Hardware Build and Deployment

A model where all layers have been converted to either HLS or RTL layers can be processed by FINN to build a bitfile and driver targeting a Zynq or Alveo system or to generate a Vivado IP Integrator (IPI) design with AXI stream (FIFO) in-out interfaces, which can be integrated onto any Xilinx FPGA as part of a larger system.

Hardware Build

Internally, the hardware build consists of the following steps:

Driver generation
DMA and DWC node insertion
Partitioning for floorplanning
FIFO insertion and IP generation
Vivado/Vitis project generation and synthesis

Note

In previous FINN releases it was necessary to step through the individual sub-steps for hardware build manually by calling each transformation. The hardware build transformations ZynqBuild now execute all necessary sub-transformations. For more control over the build process, the transformations listed below can still be called individually.

Driver Generation

To rapidly test the generated design on PYNQ platforms, FINN is capable of generating a Python driver for the given design. This driver packs/unpacks the input/output tensors in the expected format, then uses PYNQ APIs to initiate data movement and transfer back the results to the host CPU. The generation of the driver is done by transformation pass finn.transformation.fpgadataflow.make_pynq_driver.MakePYNQDriver.

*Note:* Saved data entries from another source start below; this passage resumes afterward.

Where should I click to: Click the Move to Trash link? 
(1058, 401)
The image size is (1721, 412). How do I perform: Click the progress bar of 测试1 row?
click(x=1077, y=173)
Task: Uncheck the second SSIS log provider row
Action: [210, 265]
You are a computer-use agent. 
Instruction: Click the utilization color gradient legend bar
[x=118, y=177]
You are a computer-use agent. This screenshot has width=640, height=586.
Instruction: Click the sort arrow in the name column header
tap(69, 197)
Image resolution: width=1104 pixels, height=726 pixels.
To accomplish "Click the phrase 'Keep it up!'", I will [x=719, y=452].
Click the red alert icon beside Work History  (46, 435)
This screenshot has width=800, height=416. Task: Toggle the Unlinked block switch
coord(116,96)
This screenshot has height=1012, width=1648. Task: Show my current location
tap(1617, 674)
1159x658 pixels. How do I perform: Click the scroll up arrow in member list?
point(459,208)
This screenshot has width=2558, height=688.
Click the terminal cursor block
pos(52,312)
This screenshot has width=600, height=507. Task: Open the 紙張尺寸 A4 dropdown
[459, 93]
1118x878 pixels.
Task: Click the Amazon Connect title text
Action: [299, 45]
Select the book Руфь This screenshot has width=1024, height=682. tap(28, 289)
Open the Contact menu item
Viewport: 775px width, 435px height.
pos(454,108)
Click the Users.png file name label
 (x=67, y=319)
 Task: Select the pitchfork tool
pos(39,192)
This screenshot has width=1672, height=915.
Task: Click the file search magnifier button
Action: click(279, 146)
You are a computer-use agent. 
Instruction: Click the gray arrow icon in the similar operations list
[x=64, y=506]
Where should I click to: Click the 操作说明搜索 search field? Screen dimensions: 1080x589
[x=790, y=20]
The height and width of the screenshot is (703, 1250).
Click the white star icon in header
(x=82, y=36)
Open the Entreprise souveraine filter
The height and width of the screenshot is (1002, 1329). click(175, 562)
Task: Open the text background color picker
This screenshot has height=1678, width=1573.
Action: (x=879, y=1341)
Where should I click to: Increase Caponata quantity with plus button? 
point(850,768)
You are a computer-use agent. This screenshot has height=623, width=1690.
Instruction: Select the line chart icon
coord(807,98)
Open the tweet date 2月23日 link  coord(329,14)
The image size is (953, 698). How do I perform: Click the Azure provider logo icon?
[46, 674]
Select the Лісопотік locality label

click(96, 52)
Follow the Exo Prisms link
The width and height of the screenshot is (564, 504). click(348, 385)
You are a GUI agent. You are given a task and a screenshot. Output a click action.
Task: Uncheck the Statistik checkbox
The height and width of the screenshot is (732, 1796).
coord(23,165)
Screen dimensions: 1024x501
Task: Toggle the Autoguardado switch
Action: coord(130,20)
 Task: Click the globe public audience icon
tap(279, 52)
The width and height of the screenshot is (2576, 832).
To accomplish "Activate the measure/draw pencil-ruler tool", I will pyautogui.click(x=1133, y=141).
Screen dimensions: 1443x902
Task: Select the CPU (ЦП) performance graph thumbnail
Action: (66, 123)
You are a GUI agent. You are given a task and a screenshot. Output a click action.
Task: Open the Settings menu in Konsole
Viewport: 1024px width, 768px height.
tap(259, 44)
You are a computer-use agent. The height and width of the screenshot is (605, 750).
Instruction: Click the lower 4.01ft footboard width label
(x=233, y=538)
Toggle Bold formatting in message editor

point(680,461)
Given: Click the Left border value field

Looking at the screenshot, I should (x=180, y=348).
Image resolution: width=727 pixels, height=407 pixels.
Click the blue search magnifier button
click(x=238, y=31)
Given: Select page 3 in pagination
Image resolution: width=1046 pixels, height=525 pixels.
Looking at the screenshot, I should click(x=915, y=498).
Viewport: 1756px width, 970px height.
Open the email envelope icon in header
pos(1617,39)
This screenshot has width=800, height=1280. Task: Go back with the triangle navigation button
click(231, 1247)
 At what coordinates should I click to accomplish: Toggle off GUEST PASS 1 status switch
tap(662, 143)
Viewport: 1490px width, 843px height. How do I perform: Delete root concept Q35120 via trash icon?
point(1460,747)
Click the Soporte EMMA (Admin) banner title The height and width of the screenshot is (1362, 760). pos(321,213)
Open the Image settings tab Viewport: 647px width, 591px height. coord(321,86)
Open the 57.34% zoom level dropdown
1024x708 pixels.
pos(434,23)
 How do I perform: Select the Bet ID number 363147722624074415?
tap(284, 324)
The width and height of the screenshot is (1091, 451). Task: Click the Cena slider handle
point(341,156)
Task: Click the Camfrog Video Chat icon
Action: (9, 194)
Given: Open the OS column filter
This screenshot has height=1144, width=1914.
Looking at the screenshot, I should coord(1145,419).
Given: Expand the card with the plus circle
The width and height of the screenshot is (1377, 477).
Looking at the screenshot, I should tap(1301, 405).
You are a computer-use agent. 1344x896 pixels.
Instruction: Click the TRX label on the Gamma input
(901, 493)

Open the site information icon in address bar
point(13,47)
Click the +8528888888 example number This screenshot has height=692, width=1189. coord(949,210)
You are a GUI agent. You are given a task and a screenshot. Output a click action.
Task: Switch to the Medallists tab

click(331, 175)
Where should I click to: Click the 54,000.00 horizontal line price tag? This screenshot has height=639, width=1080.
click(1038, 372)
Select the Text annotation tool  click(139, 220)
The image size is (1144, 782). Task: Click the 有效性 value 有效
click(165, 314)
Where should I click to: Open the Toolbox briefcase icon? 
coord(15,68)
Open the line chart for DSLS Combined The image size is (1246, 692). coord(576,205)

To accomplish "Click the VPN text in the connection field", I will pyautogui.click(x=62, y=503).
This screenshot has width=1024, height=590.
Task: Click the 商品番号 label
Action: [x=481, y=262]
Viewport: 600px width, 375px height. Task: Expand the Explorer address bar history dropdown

DMA and DWC Node Insertion

At this step, FINN will insert custom hardware-oriented ONNX nodes into the graph. These are DMA engines for moving data into and out of the accelerator (from DRAM), and data width converters between consecutive nodes where required. These steps are accomplished by calling the finn.transformation.fpgadataflow.insert_iodma.InsertIODMA and finn.transformation.fpgadataflow.insert_dwc.InsertDWC transformations, respectively.

Partitioning for Floorplanning

FINN will now partition the graph into several StreamingDataflowPartitions. This capability is most to facilitate floorplanning for future FINN releases and does not alter the functioning of the model itself. Each DMA node will be placed into its own partition. If no partition number attributes are specified, all the regular network nodes will become a single partition. This is accomplished by the finn.transformation.fpgadataflow.floorplan.Floorplan and finn.transformation.fpgadataflow.create_dataflow_partition.CreateDataflowPartition transformations.

Note

For Vitis, each partition will be compiled as a separate kernel, and linked together afterwards. For Zynq, each partition will become an IP block.

FIFO Insertion and IP Generation

FINN will descend into each partition and insert FIFO nodes between streaming nodes, where FIFO depths dictated by the node attributes, using the finn.transformation.fpgadataflow.insert_fifo.InsertFIFO transformation. Afterwards, IP blocks will be created for each partition, which in turn contain the IP blocks for HLS layers and RTL modules for RTL layers stitched together. The layer-level IP blocks for HLS layers are generated by Vitis HLS, using a sequence of finn.transformation.fpgadataflow.prepare_ip.PrepareIP and finn.transformation.fpgadataflow.hlssynth_ip.HLSSynthIP transformations. For RTL layers calling finn.transformation.fpgadataflow.prepare_ip.PrepareIP will fill out the RTL wrapper files and store all files belonging to the RTL module in a folder.

The top-level IP blocks are generated in Vivado IPI, using the finn.transformation.fpgadataflow.create_stitched_ip.CreateStitchedIP transformation.

Vivado/Vitis Project Generation and Synthesis

The final step in the hardware build flow is to generate a Vivado (for Zynq) or Vitis (for Alveo) project, and run synthesis to generate a bitfile. This is done using the MakeZYNQProject transformation for Zynq, and the VitisLink transformation for Alveo.

Deployment

The bitfile and the driver file(s) can be copied to the PYNQ board and be executed there. For more information see the description in the end2end_example Jupyter notebooks.